— start —

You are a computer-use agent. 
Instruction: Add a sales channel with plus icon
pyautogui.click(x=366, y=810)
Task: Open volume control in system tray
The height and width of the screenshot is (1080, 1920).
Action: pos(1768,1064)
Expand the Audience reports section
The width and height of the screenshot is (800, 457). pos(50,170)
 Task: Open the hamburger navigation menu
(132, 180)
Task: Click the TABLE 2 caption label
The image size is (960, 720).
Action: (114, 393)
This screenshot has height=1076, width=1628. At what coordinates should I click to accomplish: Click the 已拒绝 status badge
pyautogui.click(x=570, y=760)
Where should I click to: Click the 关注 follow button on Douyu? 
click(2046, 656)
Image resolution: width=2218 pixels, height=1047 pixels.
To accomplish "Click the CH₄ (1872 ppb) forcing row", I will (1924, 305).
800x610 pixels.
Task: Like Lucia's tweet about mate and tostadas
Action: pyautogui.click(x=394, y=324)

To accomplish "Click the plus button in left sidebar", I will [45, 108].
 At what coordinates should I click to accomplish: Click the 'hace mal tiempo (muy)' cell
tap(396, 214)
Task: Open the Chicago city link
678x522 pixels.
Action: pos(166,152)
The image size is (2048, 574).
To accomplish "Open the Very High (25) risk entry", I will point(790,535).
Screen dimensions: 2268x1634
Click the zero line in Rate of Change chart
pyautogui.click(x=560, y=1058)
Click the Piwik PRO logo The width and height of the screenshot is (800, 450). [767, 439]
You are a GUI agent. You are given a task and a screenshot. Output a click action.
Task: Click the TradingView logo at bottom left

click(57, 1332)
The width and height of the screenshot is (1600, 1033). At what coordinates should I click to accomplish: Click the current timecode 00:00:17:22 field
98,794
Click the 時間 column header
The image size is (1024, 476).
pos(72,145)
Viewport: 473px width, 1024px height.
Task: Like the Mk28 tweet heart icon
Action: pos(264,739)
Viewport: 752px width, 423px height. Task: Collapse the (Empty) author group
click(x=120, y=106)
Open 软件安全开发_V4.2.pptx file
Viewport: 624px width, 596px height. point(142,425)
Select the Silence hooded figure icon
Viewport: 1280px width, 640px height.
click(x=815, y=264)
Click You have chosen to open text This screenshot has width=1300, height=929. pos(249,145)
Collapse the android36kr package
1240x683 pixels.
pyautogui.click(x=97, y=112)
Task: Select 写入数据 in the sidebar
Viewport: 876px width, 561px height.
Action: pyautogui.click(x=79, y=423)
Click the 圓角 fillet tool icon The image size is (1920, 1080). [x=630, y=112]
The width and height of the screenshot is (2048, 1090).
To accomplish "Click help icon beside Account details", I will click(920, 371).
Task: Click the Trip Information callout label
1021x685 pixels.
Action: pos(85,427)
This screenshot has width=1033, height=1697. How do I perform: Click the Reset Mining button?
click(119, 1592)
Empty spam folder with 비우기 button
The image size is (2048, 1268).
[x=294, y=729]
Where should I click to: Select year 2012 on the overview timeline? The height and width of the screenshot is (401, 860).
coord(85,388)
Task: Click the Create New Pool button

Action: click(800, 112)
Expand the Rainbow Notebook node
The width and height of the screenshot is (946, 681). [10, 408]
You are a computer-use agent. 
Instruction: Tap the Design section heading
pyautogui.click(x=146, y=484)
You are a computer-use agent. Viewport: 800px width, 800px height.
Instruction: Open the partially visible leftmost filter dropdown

— end —

# Exercise aim
Copy out all of the material above, word for word, with no changes.

# Correct output
You are a computer-use agent. 
Instruction: Add a sales channel with plus icon
pyautogui.click(x=366, y=810)
Task: Open volume control in system tray
The height and width of the screenshot is (1080, 1920).
Action: pos(1768,1064)
Expand the Audience reports section
The width and height of the screenshot is (800, 457). pos(50,170)
 Task: Open the hamburger navigation menu
(132, 180)
Task: Click the TABLE 2 caption label
The image size is (960, 720).
Action: (114, 393)
This screenshot has height=1076, width=1628. At what coordinates should I click to accomplish: Click the 已拒绝 status badge
pyautogui.click(x=570, y=760)
Where should I click to: Click the 关注 follow button on Douyu? 
click(2046, 656)
Image resolution: width=2218 pixels, height=1047 pixels.
To accomplish "Click the CH₄ (1872 ppb) forcing row", I will (1924, 305).
800x610 pixels.
Task: Like Lucia's tweet about mate and tostadas
Action: pyautogui.click(x=394, y=324)

To accomplish "Click the plus button in left sidebar", I will [45, 108].
 At what coordinates should I click to accomplish: Click the 'hace mal tiempo (muy)' cell
tap(396, 214)
Task: Open the Chicago city link
678x522 pixels.
Action: pos(166,152)
The image size is (2048, 574).
To accomplish "Open the Very High (25) risk entry", I will point(790,535).
Screen dimensions: 2268x1634
Click the zero line in Rate of Change chart
pyautogui.click(x=560, y=1058)
Click the Piwik PRO logo The width and height of the screenshot is (800, 450). [767, 439]
You are a GUI agent. You are given a task and a screenshot. Output a click action.
Task: Click the TradingView logo at bottom left

click(57, 1332)
The width and height of the screenshot is (1600, 1033). At what coordinates should I click to accomplish: Click the current timecode 00:00:17:22 field
98,794
Click the 時間 column header
The image size is (1024, 476).
pos(72,145)
Viewport: 473px width, 1024px height.
Task: Like the Mk28 tweet heart icon
Action: pos(264,739)
Viewport: 752px width, 423px height. Task: Collapse the (Empty) author group
click(x=120, y=106)
Open 软件安全开发_V4.2.pptx file
Viewport: 624px width, 596px height. point(142,425)
Select the Silence hooded figure icon
Viewport: 1280px width, 640px height.
click(x=815, y=264)
Click You have chosen to open text This screenshot has width=1300, height=929. pos(249,145)
Collapse the android36kr package
1240x683 pixels.
pyautogui.click(x=97, y=112)
Task: Select 写入数据 in the sidebar
Viewport: 876px width, 561px height.
Action: pyautogui.click(x=79, y=423)
Click the 圓角 fillet tool icon The image size is (1920, 1080). [x=630, y=112]
The width and height of the screenshot is (2048, 1090).
To accomplish "Click help icon beside Account details", I will click(920, 371).
Task: Click the Trip Information callout label
1021x685 pixels.
Action: pos(85,427)
This screenshot has width=1033, height=1697. How do I perform: Click the Reset Mining button?
click(119, 1592)
Empty spam folder with 비우기 button
The image size is (2048, 1268).
[x=294, y=729]
Where should I click to: Select year 2012 on the overview timeline? The height and width of the screenshot is (401, 860).
coord(85,388)
Task: Click the Create New Pool button

Action: click(800, 112)
Expand the Rainbow Notebook node
The width and height of the screenshot is (946, 681). [10, 408]
You are a computer-use agent. 
Instruction: Tap the Design section heading
pyautogui.click(x=146, y=484)
You are a computer-use agent. Viewport: 800px width, 800px height.
Instruction: Open the partially visible leftmost filter dropdown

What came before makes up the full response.